Prelude SIEM is a Security information and event management (SIEM).

It is a tool for driving IT security. Prelude SIEM collects and centralizes information about the company's IT security to offer a single point of view to manage it. Thanks to its logs and flows analyzer, Prelude SIEM create alerts about intrusions and security threats in the network in real-time. Prelude SIEM provides multiple tools to do forensic reporting on Big Data and Smart Data to identify weak signals and Advanced Persistent Threat (APT). Finally, Prelude SIEM embeds all tools for the exploitation phase to make work easier for operators and help them with risk management.

While a malicious user (or software) may be able to evade the detection of a single IDS (NIDS, HIDS, etc.), it becomes exponentially more difficult to get around the defenses when there are multiple protection mechanisms. Prelude SIEM comes with a large set of sensors, each of them monitoring different kinds of events. Prelude SIEM permits alert collection to the WAN scale, whether its scope covers a city, a country, a continent or the world.

Prelude SIEM is a SIEM system capable of inter-operating with all the systems available on the market. It implement natively the Intrusion Detection Message Exchange Format (IDMEF, RFC 4765) format which start to be demanded all around the world. In this way, it is natively IDMEF compatible with OpenSource IDS: AuditD, Nepenthes, NuFW, OSSEC, Pam, Samhain, Sancp, Snort, Suricata, Kismet, etc. but anyone can write its own IDS or use some of the 3rd party sensors available, given Prelude SIEM's open APIs and libraries.

Since 2016, with the "Prelude IDMEF Partner Program", Prelude SIEM is now also IDMEF compatible with many commercial IDS.

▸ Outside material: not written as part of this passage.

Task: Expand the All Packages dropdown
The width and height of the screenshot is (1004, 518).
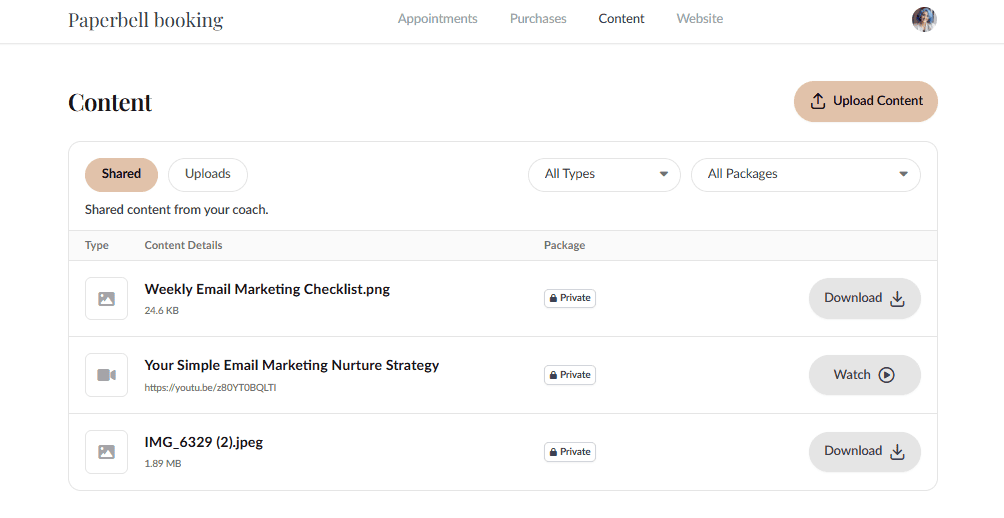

Prelude SIEM provides all SIEM functions through three modules: ALERT (SEM), ANALYZE and ARCHIVE (SIM) and is so the only one true SIEM alternative on the market. Plus, Prelude SIEM promotes the use of IETF security standards through the SECEF project and the "Prelude IDMEF Partner Program".

History 
 1998: Creation of an IDS project by Yoann Vandoorselaere: Prelude IDS
 2002: Prelude becomes a Hybrid IDS
 2005: Creation of the company Prelude-Technologies
 2009: The INL Society acquires Prelude-Technologies
 2009: INL become Edenwall Technologies
 2011-08-18: Edenwall Technologies is declared for suspended payments, Prelude-IDS software, the company, and the brand are on sale
 2011-10-13: CS (Communication & Systems), Edenwall partner, buy Prelude-IDS
 2012: Opening of the websites: www.prelude-ids.org and www.prelude-ids.com (Now www.prelude-siem.com)
 2012: Release of the new version Prelude OSS 1.1 and Prelude Enterprise 1.1
 2014: Release of Prelude Enterprise V2
 2014: Prelude IDS becomes Prelude SIEM and Prelude Enterprise becomes Prelude SOC
 2015: Prelude SIEM received the award of "France Cybersecurity" (French cybersecurity)
 2016: Prelude SIEM launch the "Prelude IDMEF Partner Program"
 2016: Prelude SIEM OSS (Community version) received the award of OW2 for its community
 2017: Release of Prelude SIEM 4.0, results of two years of research and developments efforts
 2017: New packaging of Prelude SIEM available: Machine virtuelle

Functions
Prelude SIEM collects, normalizes, sorts, aggregates, correlates and displays all security events regardless of the types of surveillance equipment. Beyond its capacity for processing of all types of event logs (system logs, syslog, flat files, etc.), Prelude SIEM is natively compatible with many IDS.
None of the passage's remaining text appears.